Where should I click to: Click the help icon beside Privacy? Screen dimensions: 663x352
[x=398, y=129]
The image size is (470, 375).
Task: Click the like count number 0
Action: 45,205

+-------+

Try it: Nothing in the data may be omitted; transcribe it exactly.

Answer space:
Where should I click to: Click the help icon beside Privacy? Screen dimensions: 663x352
[x=398, y=129]
The image size is (470, 375).
Task: Click the like count number 0
Action: 45,205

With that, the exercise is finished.